The Jornada is a high desert of tableland, east of the Rio Grande. In design it is strikingly like a billiard table; forty-five miles by ninety, with mountain ranges for rail at east and west, broken highlands on the south, a lava bed on the north. At the middle of each rail and at each corner, for pockets, there is a mountain passway and water; there are peaks and landmarks for each diamond on the rail; for the center and for each spot there is a railroad station and water—Lava, Engle and Upham. Roughly speaking there is road or trail from each spot to each pocket, each spot to each spot, each pocket to every other pocket. In the center, where you put the pin at pin pool, stands Engle.
Noon of the next day found Johnny nearing Moongate Pass, a deep notch in the San Andreas Mountains; a smooth semicircle exactly filled and fitted by the rising moon, when full and seen from Engle. Through Moongate led the wagon road, branching at the high parks on the summit to five springs: The Bar Cross horse camp, Bear Den, Rosebud, Good Fortune, Grapevine.
Johnny drove his casualties slowly up the gentle valley. On either hand a black-cedared ridge climbed eastward, each to a high black mountain at the head of the pass. Johnny gathered up what saddle horses were in the pass and moved them along with his cripples.
At the summit he came to a great gateway country of parks and cedar mottes, gentle slopes and low rolling ridges, with wide smooth valleys falling away to north and south; eastward rose a barrier of red-sandstone hills. High in those red hills Johnny saw two horsemen. They drove a bunch of horses of their own; they rode swiftly down a winding backbone to intercept him. He held up his little herd; the two riders slowed up in response. They came through a greenwood archway to the little cove where Johnny waited. One was a boy of sixteen, Bob Gifford, left in charge of the horse camp; the other a tall stranger who held up his hand in salute. Young Bob reined up with a gay flourish.
“Hello, Dinesy!” He took a swift survey of Johnny’s little herd and sized up the situation. “Looks like you done signed up with the Bar Cross.”
“Oh, si! Here’s a list of horses Cole sent for. I don’t know ’em all, so I brought along all I saw.”

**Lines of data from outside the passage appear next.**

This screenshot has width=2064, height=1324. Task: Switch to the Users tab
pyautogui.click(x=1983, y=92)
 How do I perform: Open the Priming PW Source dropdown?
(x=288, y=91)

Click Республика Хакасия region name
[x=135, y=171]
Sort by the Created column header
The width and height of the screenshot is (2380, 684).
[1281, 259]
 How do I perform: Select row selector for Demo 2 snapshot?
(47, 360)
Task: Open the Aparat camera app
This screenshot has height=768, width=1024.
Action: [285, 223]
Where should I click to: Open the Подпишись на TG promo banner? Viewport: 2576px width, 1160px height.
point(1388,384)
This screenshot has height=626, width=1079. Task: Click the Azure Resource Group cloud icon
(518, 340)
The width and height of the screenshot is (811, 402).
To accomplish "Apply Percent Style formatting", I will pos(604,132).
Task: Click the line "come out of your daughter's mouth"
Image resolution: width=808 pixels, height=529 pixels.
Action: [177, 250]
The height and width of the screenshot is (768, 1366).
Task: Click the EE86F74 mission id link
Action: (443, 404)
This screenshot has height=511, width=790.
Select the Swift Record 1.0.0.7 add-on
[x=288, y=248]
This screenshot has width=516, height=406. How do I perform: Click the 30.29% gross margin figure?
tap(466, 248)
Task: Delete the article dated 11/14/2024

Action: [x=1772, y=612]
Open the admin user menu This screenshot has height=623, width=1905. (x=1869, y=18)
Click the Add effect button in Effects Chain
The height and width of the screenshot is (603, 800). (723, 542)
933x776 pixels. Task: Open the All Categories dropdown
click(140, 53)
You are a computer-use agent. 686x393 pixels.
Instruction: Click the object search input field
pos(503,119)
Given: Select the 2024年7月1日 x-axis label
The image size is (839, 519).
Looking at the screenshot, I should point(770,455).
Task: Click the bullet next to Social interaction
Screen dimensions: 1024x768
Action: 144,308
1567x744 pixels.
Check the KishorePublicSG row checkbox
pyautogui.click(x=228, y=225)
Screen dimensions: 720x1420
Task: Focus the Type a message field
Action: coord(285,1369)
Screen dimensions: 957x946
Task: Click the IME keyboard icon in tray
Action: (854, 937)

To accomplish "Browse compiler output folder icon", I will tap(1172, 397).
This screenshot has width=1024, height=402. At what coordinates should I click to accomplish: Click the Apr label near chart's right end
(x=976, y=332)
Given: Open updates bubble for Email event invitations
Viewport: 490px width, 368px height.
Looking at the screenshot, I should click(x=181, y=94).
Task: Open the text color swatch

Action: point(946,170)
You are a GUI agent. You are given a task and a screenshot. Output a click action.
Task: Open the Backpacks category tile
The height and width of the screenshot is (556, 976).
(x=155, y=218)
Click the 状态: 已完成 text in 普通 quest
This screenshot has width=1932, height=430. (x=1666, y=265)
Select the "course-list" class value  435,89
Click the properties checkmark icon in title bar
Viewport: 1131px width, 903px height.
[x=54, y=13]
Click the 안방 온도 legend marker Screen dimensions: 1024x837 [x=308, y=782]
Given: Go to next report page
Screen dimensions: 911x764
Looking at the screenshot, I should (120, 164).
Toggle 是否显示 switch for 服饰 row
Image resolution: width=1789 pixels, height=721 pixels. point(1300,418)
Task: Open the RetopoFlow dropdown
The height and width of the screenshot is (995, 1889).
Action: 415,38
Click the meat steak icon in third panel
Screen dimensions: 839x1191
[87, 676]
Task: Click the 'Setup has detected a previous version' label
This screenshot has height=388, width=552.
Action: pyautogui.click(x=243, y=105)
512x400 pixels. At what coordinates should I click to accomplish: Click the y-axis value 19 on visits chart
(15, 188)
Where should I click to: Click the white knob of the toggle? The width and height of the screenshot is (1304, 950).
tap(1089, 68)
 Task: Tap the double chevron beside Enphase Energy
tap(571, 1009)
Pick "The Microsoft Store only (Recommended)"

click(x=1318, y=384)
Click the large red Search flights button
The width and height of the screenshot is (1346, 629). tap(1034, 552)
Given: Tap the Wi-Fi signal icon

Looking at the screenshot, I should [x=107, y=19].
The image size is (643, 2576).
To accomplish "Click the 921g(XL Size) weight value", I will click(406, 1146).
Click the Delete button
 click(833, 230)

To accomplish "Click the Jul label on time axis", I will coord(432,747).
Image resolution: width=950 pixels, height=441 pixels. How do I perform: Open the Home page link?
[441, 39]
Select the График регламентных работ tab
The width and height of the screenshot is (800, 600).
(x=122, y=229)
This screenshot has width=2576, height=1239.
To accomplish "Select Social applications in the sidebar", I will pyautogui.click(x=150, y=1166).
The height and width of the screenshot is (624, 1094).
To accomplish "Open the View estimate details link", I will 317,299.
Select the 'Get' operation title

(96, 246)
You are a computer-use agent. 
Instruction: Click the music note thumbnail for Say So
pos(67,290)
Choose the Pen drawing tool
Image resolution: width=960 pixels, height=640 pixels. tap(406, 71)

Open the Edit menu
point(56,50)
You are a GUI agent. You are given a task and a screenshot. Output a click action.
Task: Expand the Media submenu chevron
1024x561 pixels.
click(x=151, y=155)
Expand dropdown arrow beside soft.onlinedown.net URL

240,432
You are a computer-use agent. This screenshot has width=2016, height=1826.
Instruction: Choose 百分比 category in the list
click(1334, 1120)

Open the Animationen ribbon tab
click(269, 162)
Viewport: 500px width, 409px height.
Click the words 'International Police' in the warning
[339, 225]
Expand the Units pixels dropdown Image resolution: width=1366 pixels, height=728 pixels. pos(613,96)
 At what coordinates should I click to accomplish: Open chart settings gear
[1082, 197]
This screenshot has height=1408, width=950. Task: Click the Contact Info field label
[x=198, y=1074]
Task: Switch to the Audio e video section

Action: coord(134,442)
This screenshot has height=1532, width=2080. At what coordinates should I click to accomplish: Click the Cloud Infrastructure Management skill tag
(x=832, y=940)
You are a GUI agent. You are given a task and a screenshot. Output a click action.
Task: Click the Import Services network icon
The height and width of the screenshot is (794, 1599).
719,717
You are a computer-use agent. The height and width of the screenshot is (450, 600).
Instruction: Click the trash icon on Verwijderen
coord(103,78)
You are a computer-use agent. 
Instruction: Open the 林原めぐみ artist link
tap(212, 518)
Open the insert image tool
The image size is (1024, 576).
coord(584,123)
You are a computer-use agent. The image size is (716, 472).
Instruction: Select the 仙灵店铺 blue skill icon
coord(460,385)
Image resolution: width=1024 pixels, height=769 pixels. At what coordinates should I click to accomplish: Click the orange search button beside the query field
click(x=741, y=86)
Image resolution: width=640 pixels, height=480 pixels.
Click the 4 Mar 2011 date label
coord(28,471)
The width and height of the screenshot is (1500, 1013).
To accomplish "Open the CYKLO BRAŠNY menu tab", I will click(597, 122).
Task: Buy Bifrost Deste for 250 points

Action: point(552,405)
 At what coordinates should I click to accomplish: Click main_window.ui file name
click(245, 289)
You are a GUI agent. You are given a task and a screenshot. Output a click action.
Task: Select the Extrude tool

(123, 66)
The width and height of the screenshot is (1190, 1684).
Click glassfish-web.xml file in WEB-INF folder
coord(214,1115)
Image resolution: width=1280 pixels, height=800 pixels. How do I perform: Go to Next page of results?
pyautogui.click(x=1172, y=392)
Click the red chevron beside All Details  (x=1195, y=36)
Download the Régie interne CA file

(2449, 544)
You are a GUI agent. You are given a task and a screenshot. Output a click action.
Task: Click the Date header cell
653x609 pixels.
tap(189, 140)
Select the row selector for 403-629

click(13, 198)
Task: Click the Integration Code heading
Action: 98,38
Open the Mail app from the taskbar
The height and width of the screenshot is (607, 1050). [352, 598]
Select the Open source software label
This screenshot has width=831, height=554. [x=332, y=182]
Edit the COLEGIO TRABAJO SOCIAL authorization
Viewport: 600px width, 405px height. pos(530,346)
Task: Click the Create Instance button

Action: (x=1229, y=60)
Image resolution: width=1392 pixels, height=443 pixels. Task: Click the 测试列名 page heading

Bob took the scrap of paper.
“Calabaza, Jug, Silver Dick—Oh, excuse me! Mr. Hales, this is Johnny Dines. Mr. Hales is thinkin’ some of buying that ornery Spot horse of mine. Johnny, you got nigh all you need to make good your hospital list. Now let’s see. Um-m!—Twilight, Cyclone, Dynamite, Rebel, Sif Sam, Cigarette, Skyrocket, Straight-edge, and so forth. Um! Your mount, that bunch? Sweet spirits of nitre! Oh, cowboy! You sure got to ride!”